I mean, at least half of their streets and begin with the prefixes “La” or “Buena,” and many of their major roadways are almost never referred to by name, but rather, by number.
For example, “Take the 101 to the 405 to the 5.”
“For sure, for sure.”
What do they know about navigating below-zero wind chills, or being one among hundreds of commuters sardined into stifling subway cars?
When I once attempted to jaywalk on Madison Avenue, a dour-looking constable growled at me from a dented squad car and prefaced a “don’t …….ing do this again” warning with at least a half-dozen expletives that centered on my relationship with my mother.
Three years later, when I curiously attempted the same feat on Sunset Boulevard, a traffic cop tried to get my attention by placidly waving, “Hey guy.”
See? It’s just not the same.
But admittedly, one group from the Golden State that has proven that it’s not to be taken lightly is pension fund giant the California Public Employees' Retirement System, or CalPERS.
For those on another planet, CalPERS, the nation’s largest pension fund with assets of $167 billion, provides retirement and health benefits to 1.4 million public employees and their families in California.
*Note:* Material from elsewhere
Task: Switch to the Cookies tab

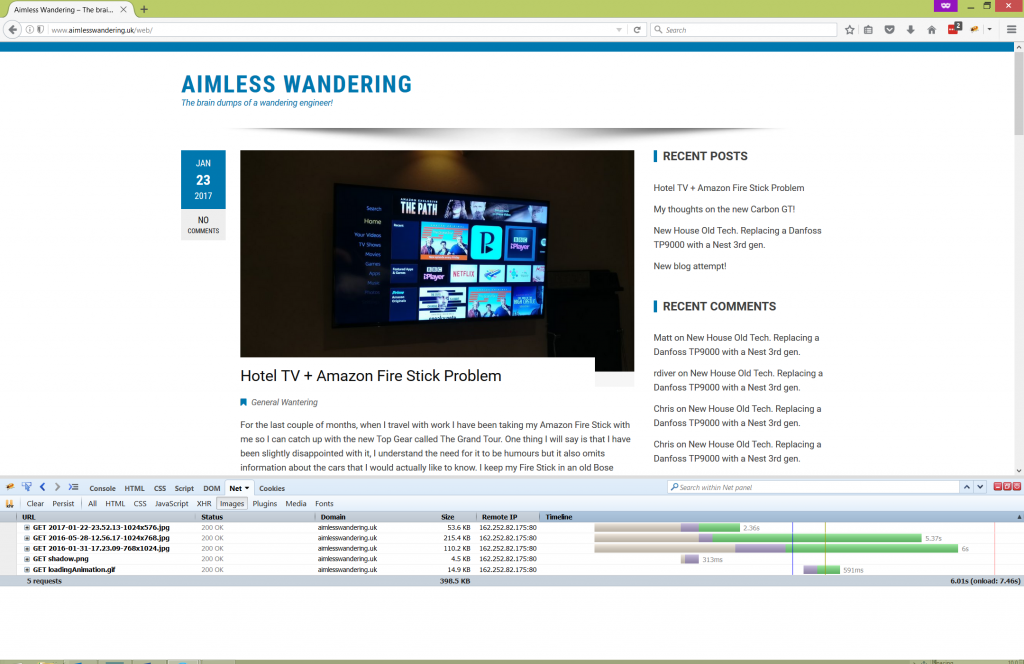Action: (x=272, y=488)
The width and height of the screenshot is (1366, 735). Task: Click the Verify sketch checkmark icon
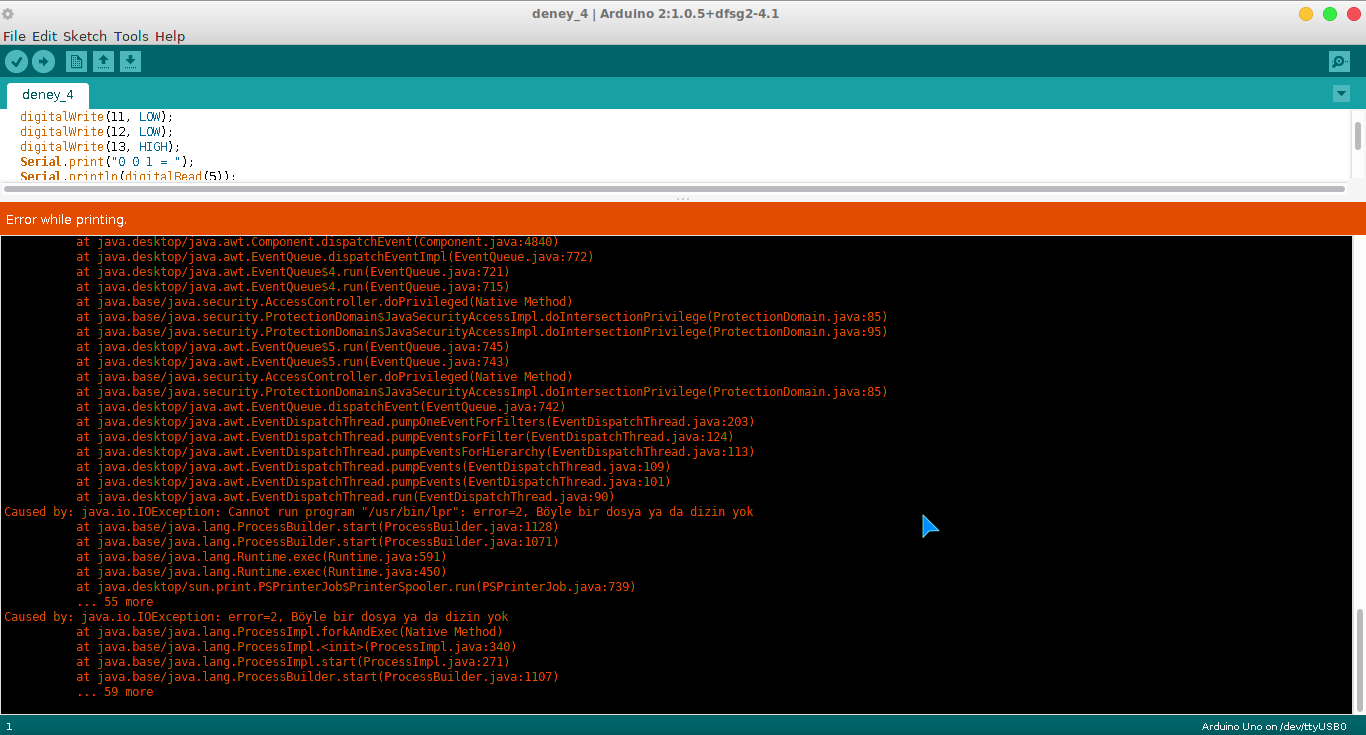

It also has roughly 3,000 companies in its U.S. investment portfolio.
And lately it’s been making a lot of noise in the corporate governance arena, especially pertaining to proxy votes and re-election of companies’ boards of directors.
Since CalPERS holds varying shares in a vast number of companies, it can certainly gum up what, for the most part, is a traditionally uneventful election process should it decide that a company’s corporate governance is not up to snuff.
Lately, the “vote no” targets of its governance wrath include Coca-Cola, grocery giant Safeway, Citigroup and American Express, among others.
At Coca-Cola, CalPERS withheld support from all six members of the company’s audit committee, claiming it sanctioned its auditor, Big Four firm Ernst & Young, to perform “non-audit” services. It should be noted that one of the audit committee members is a gentleman by the name of Warren Buffet.
CalPERS then zeroed in on five directors of Citigroup's audit committee because outside auditor KPMG had performed non-audit work. It also withheld support for three board members, including company überchief Sanford Weill.
After threatening to withdraw support for several audit committee members at American Express — where it holds 5.5 million shares — because the financial services concern allowed its outside auditor to perform non-audit services, it reversed its position when AmEx pledged to reduce non-audit work and subsequently revealed the amount of non-audit fees it paid over several years.
Its recent skirmishes with the Fortune 500 elite have been met with mixed reactions.
Reformers obviously laud the pension concern’s actions, while others have accused it of playing the schoolyard bully.
But my lone school of thought is that if their actions help keep the big kids on the straight and narrow in terms of governance and audit independence, then maybe that’s not such a bad thing.
I’m not going soft on California, but give them their due.
Although I still have my doubts about their survival rate on the A train.